Prevention of Cruelty to Animals in Green River. Buck was the veteran of

several such fights and had the scars to prove it.

My father worked in the shops of the Union Pacific railroad. He was

big and strong and absolutely fearless. Then came a railway strike. My

father, although the president of the union, did not believe in the

strike. He and a man named Lewis were the only men in Green River who

didn’t strike. They were hated for this, so hated that the railroad built

a barricade of sharpened posts around the railroad shop, much like the

pioneers built around their settlements. Inside, my father and Lewis

worked.

That summer I was with my mother visiting her parents in Mingo, Iowa.

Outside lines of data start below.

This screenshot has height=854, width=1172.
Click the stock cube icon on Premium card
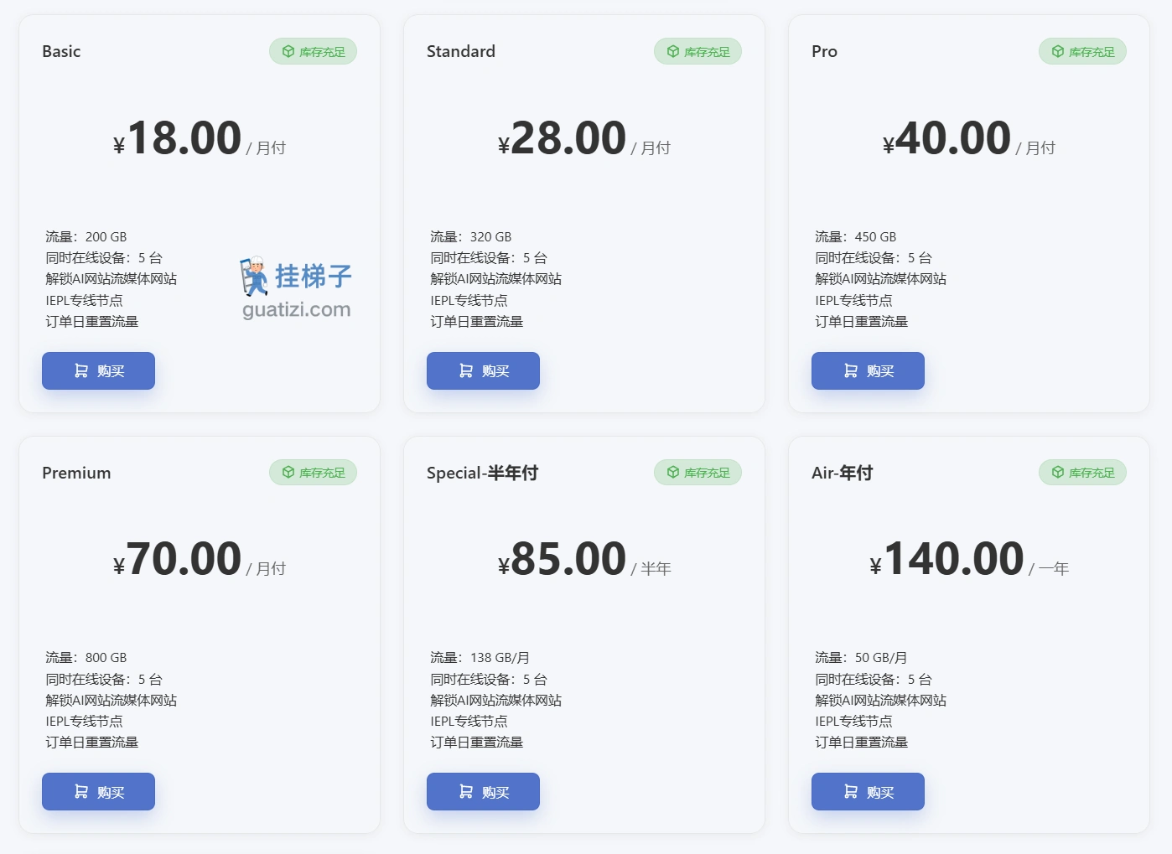point(288,472)

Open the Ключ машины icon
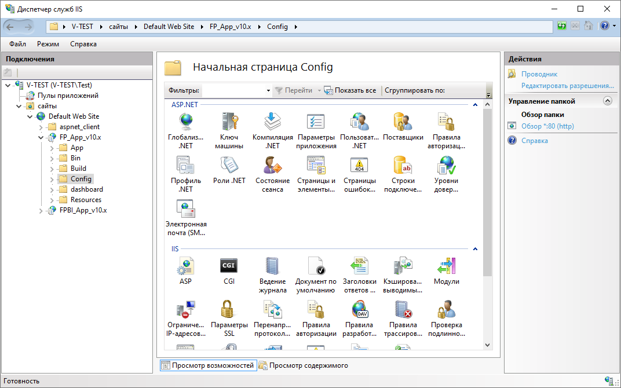(229, 122)
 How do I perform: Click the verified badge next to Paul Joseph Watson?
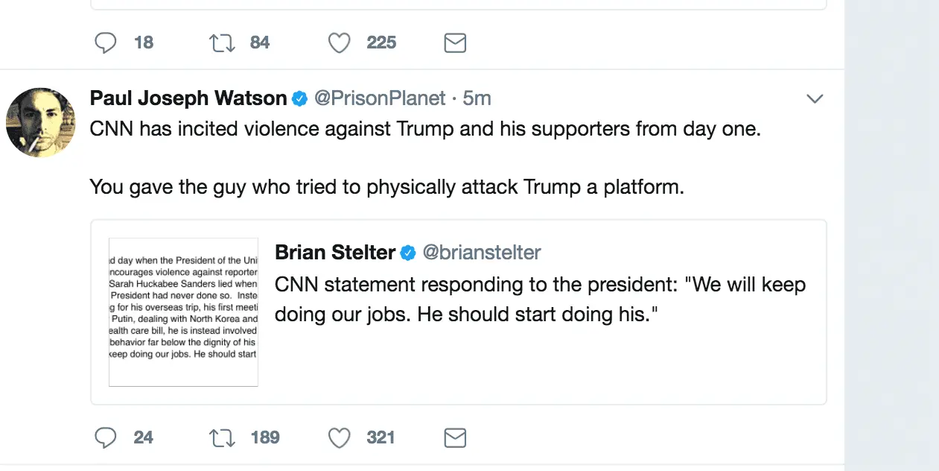(300, 98)
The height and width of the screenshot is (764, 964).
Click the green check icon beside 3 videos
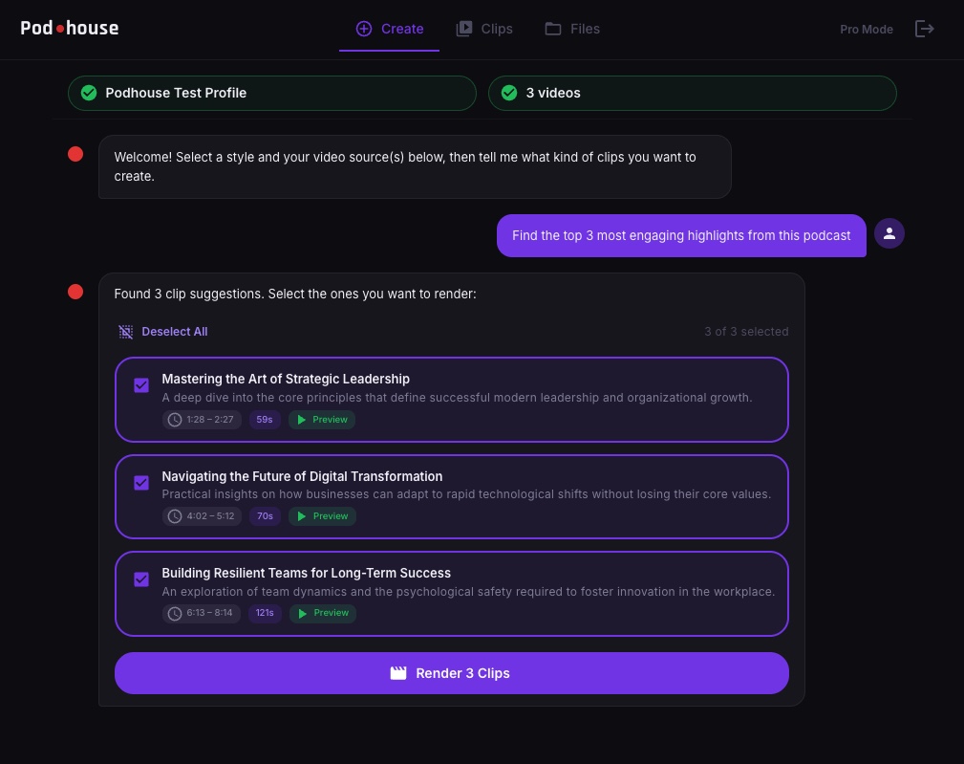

When she learned of the strike, she was determined to go back to Green

River and join him, but it was deemed too dangerous for me. It was

decided to send me to live with my older sister, Jessie, in Balboa

Peninsula.

My mother loaded me on a train in Iowa with a couple of yards of

tickets, and off I went.

Back in Green River, things hadn’t improved. Shortly after my mother

got back there, someone threw a rock at the house, a death threat

attached to it. That was enough for my father. He strapped on his trusty

old, black powder .44 Colt and left the house, in spite of my mother’s

pleadings. He walked up the main street to the end of town and then back,

daring anyone to challenge him. No one did. The strikers were afraid of

my father, allegedly a very dangerous man with either his fists or his

gun, so instead they killed my dog.

Meanwhile, there I was with all these tickets, making my way from

Mingo to the peninsula. In those days, each railway had its own station

in each city. Thus, when you came into town on one railroad, you had to

go across town to the station there for the next leg of the trip. It was

quite an adventure for a 9-year-old, but I finally made it to Los Angeles

and then to the peninsula, where I pretty much lived after that.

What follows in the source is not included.